A further advantage of the posterior approach is that both cemented as well as uncemented fixation is possible, that means the surgeon can during the procedure switch from an uncemented to a cemented fixation without changing his exposure or implant preparation.
An additional benefit of a posterior approach is that should in the future a further revision be needed, any of these revisions can be performed through a posterior approach, and therefore all surgeries can be performed through the same approach which decreases the risk of dislocation following revision procedures.
The main downside of the posterior approach is that compared to an anterior approach often the first four weeks the rehabilitation is a little slower. Some patients with a posterior approach will have a similar progress in their early rehabilitation as patients with an anterior approach; however, in general, in my experience, the first two to three weeks the rehabilitation is a little bit slower. Having said this, at about four weeks, patients after a posterior approach usually reach a similar activity level as patients with an anterior approach. Patients with a posterior approach will have to observe hip precautions, that means they have to sit on a high chair, have to use a toilet seat elevation, and usually are recommended to use a pillow between the legs at night. We often also limit driving a car for some of our patients who undergo a posterior approach and will not allow them to drive within the first four weeks after surgery.
Any type of implant can be used through a posterior approach. There is no limit in regard to type of implant or type of fixation through a posterior approach.
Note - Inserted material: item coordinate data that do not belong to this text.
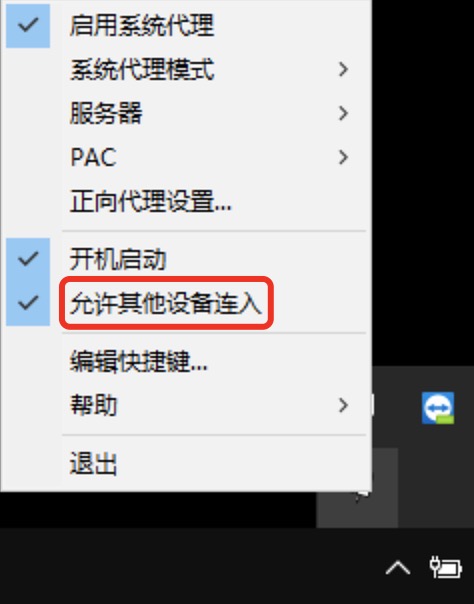Uncheck 允许其他设备连入
The image size is (474, 604).
point(28,303)
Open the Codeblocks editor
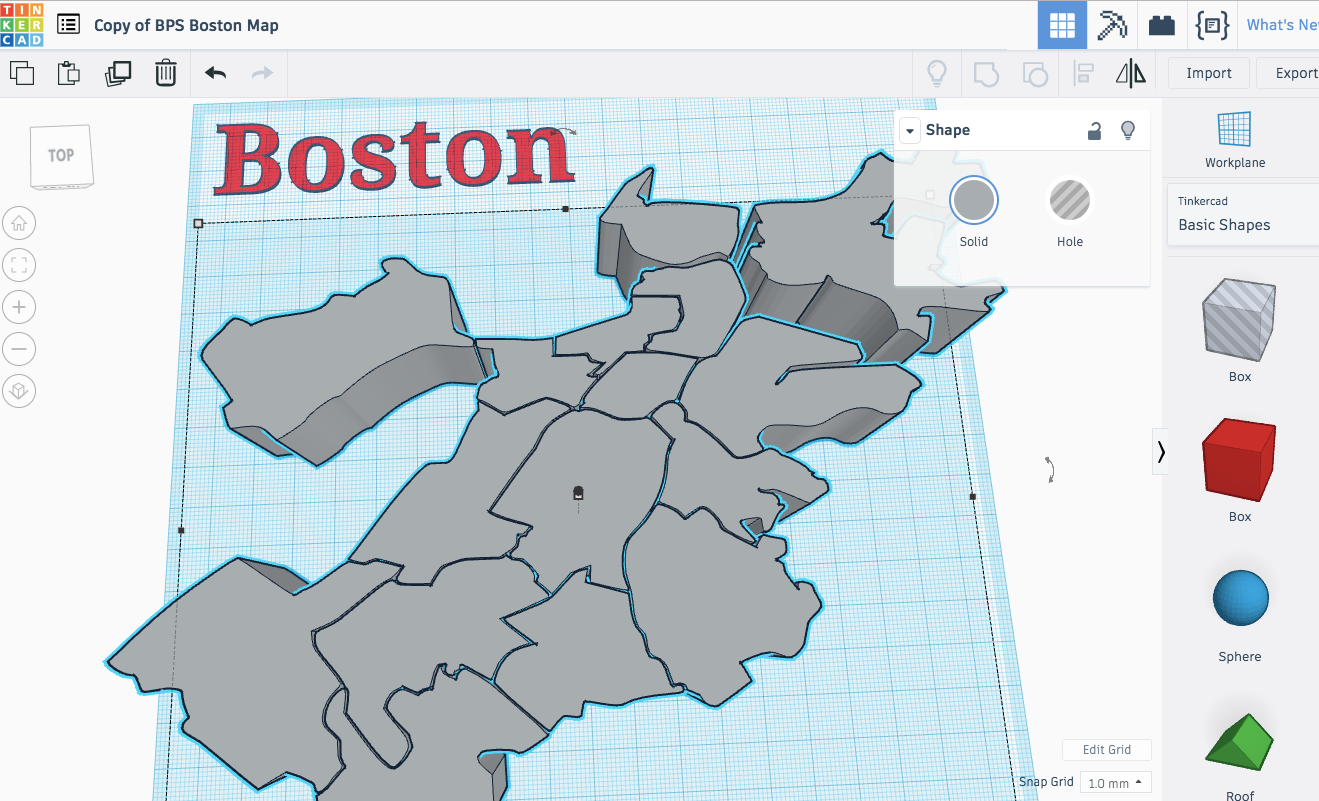Image resolution: width=1319 pixels, height=801 pixels. click(1212, 25)
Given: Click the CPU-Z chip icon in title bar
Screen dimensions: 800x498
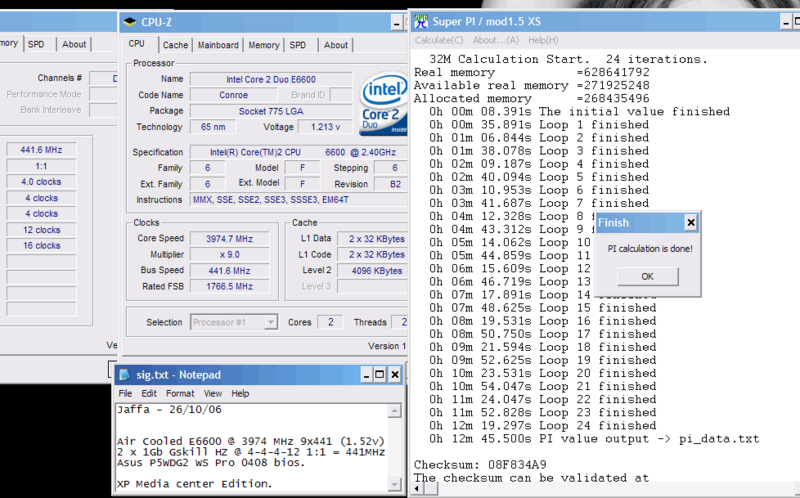Looking at the screenshot, I should coord(131,23).
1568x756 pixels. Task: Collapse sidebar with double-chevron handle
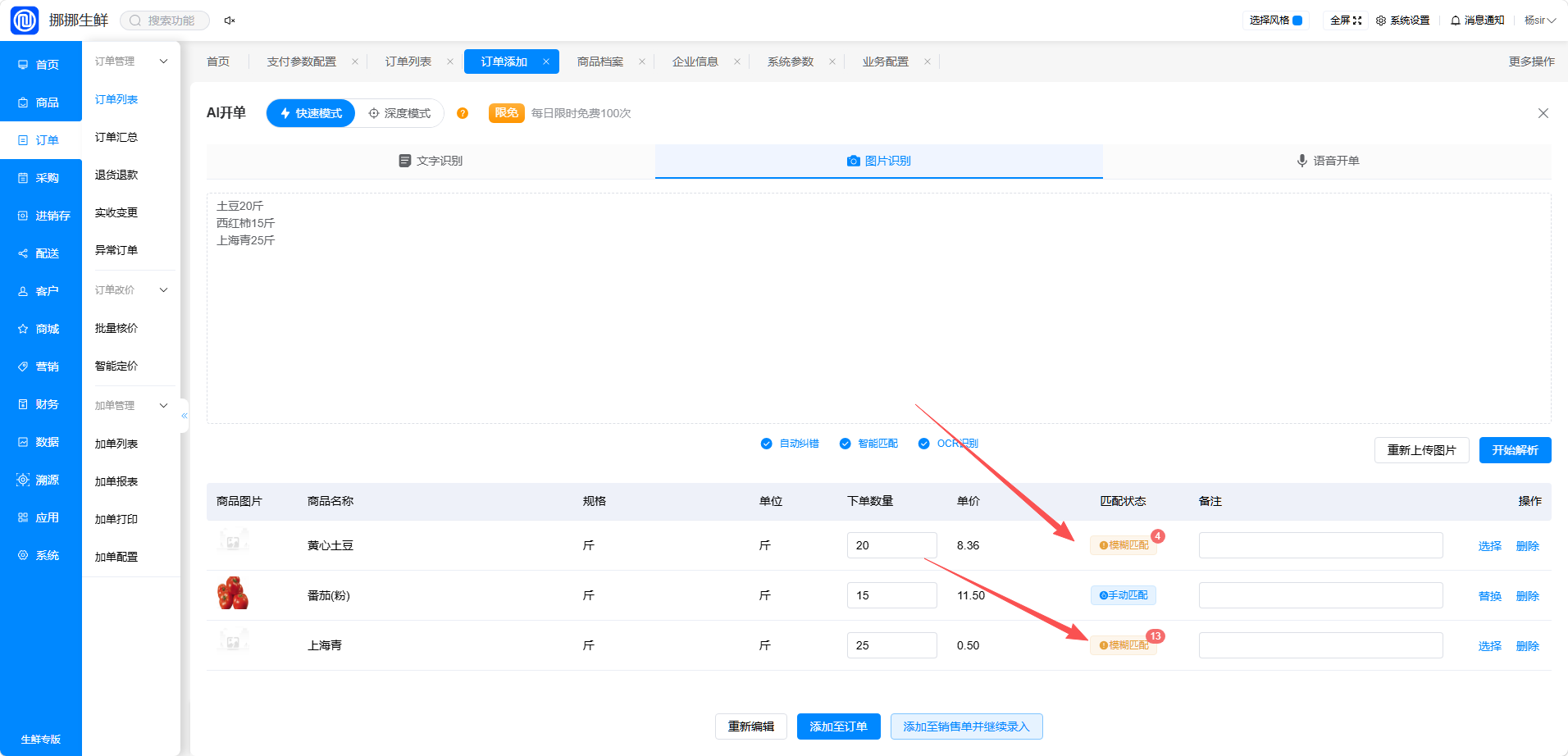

Well usually after you undergo medical clearance you are admitted to the hospital the day of your surgery. You will then undergo a spinal anesthesia, a regional anesthesia that allows us to control your pain during surgery and has less risks than general anesthesia. The surgery itself takes about 30 to 60 minutes and after the surgery you initially will be transferred to a postoperative recovery room where your vital signs and the weaning of the anesthesia is monitored by an anesthesiologist. You are then transferred to the floor where the day of your surgery physical therapy and rehabilitation will start. Usually within two days you are able to leave the hospital. Dr. Boettner in general recommends that you go home after surgery where he will provide you with a therapist that will check on you during the week to make sure that you achieve adequate physical therapy. By the time you leave the hospital, you should be able to walk 100 feet with either a cane or walker and you should be able to walk a flight of stairs. By the time of discharge, your incision should be dry.
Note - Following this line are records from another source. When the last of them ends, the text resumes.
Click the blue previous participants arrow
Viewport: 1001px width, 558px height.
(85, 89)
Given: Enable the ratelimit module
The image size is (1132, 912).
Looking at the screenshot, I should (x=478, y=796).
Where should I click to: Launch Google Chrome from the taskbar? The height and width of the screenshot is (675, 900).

The main complications with a posterior approach are the risk of dislocation. In Dr. Boettner’s practice, the risk of dislocation has been about 1%. Recently Dr. Boettner reevaluated about 800 of his patients who underwent surgery between 2011 and 2013. Of those patients, eight patients (1%) suffered a postoperative dislocation. Further complications of a posterior approach can include things like intraoperative fracture, deep implant infection, blood loss requiring blood transfusion, leg length discrepancy, wound drainage, implant loosening over time secondary to wear of the components or loss of fixation. Medical complications like deep venous thrombosis are possible and you will be placed on a blood thinner (usually aspirin). More serious complications like a pulmonary emboli, heart attack and stroke, etc. as well as bleeding complications are relatively rare. Our preoperative clearance program reduces the risk of serious complications significantly, and almost all of our patients today will avoid major medical complications because of our thorough preoperative medical work up.
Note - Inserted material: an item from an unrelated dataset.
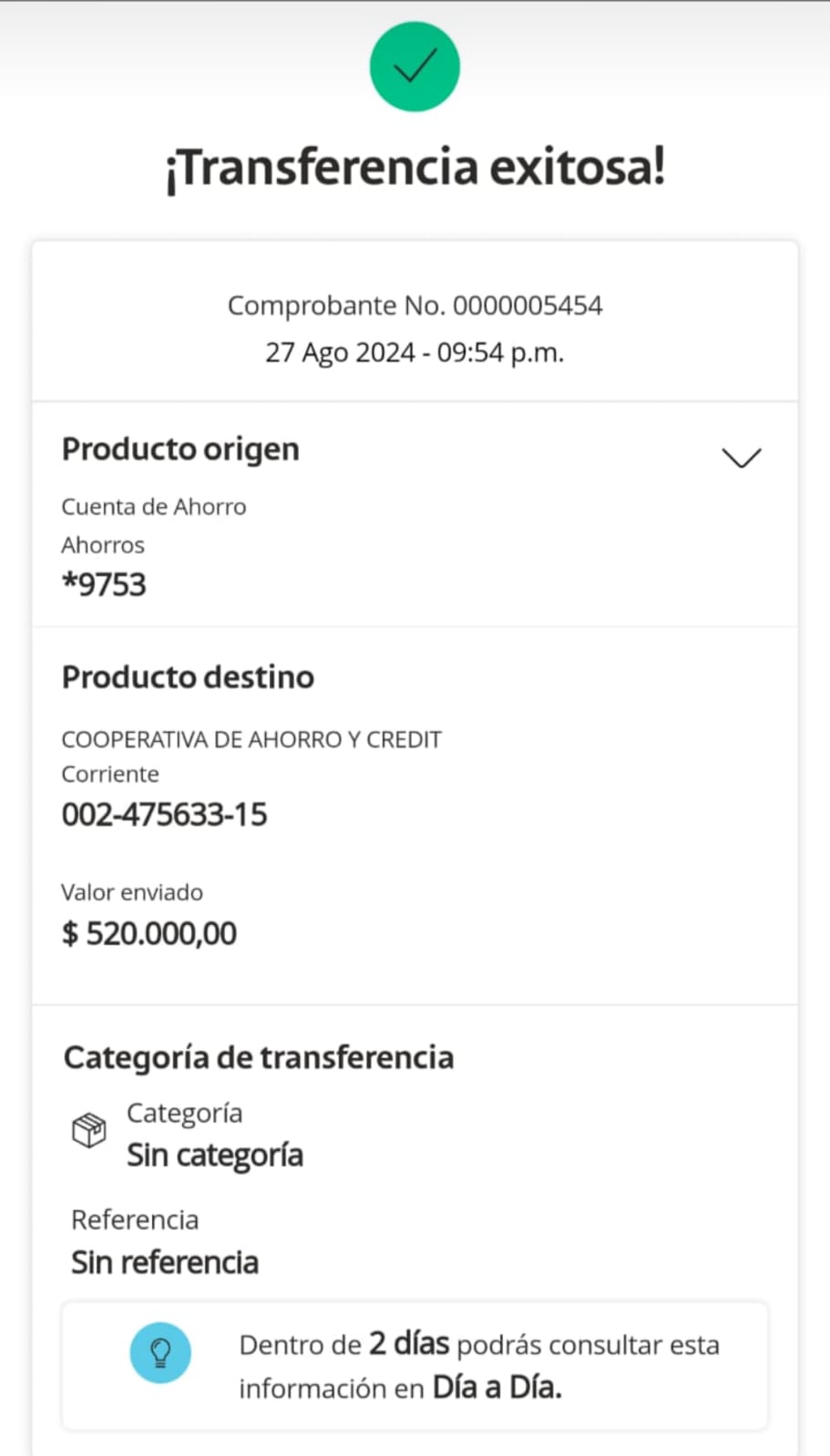Click the ¡Transferencia exitosa! title
Viewport: 830px width, 1456px height.
pos(415,168)
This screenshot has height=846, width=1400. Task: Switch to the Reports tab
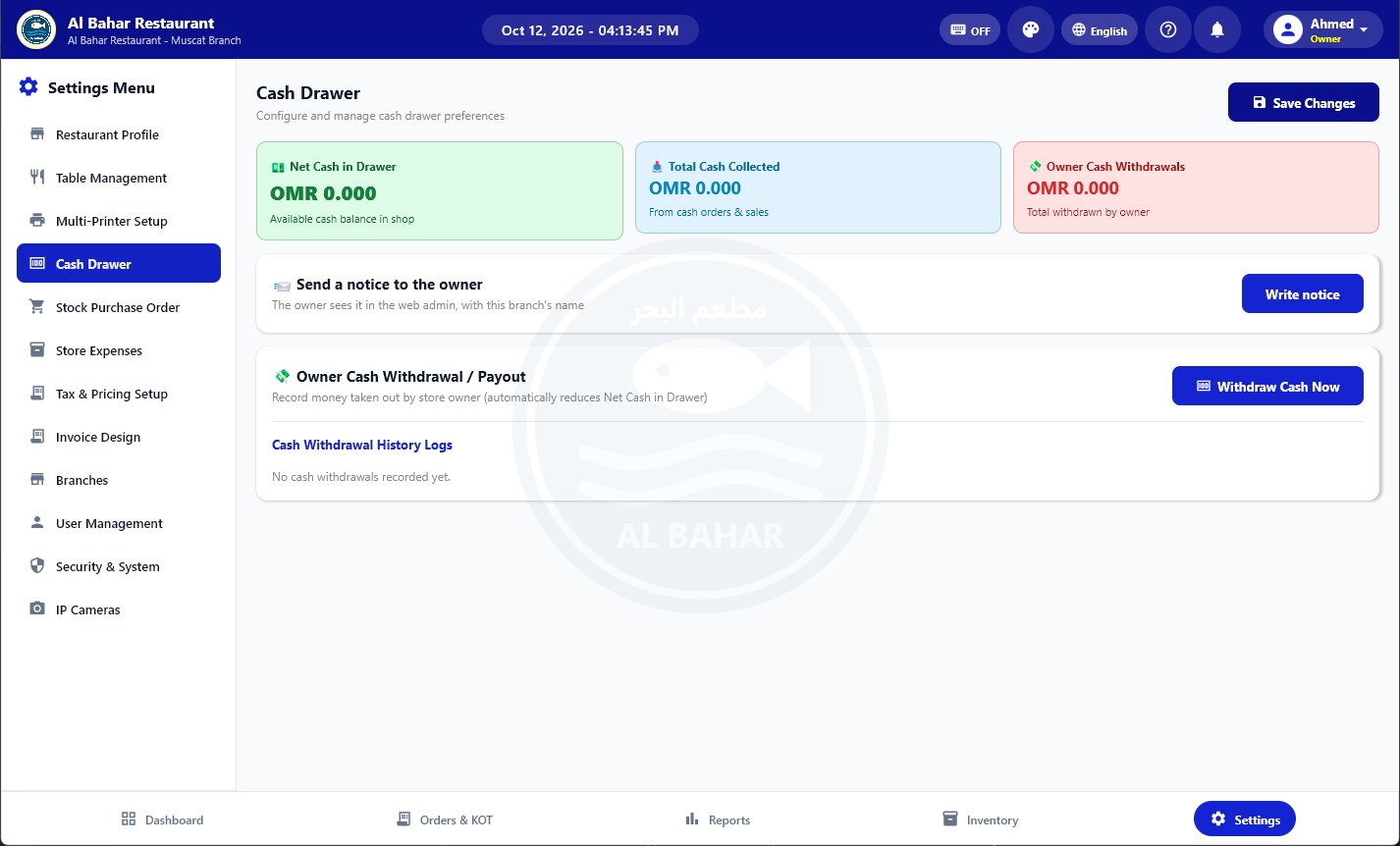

By the time you go home you should be able to move inside your house and go for short walks. We do close the incisions with resorbable stitches covered by surgical glue and therefore you should be able to shower right after you get home. Do NOT bath or swim. During the day, you will be required to do a basic set of exercises. Dr. Boettner also recommends that you increase your walk distance every day and come off the cane once you are comfortable to walk without a limp. By one week you should be off all narcotic pain medication. You can return to work when you are comfortable and start driving after 4 weeks after you saw Dr. Boettner in the office for follow up.
Four weeks after a posterior approach you will usually be able to walk without assisting devices. Your walking distance will vary between 5 and 25 blocks. You should be able to reach your shoes and socks after your four-week appointment. You also should be able to drive a car after four weeks. Most patients will return to work between two and six weeks after posterior approach total hip replacement surgery. Please be aware that your postoperative function will often depend on your preoperative function. If you are very disabled, or only able to walk with assisting devices prior to surgery, or if your walking distance is less than one block, postoperative rehabilitation can be slower and it might take you longer to reach independence from assisting devices.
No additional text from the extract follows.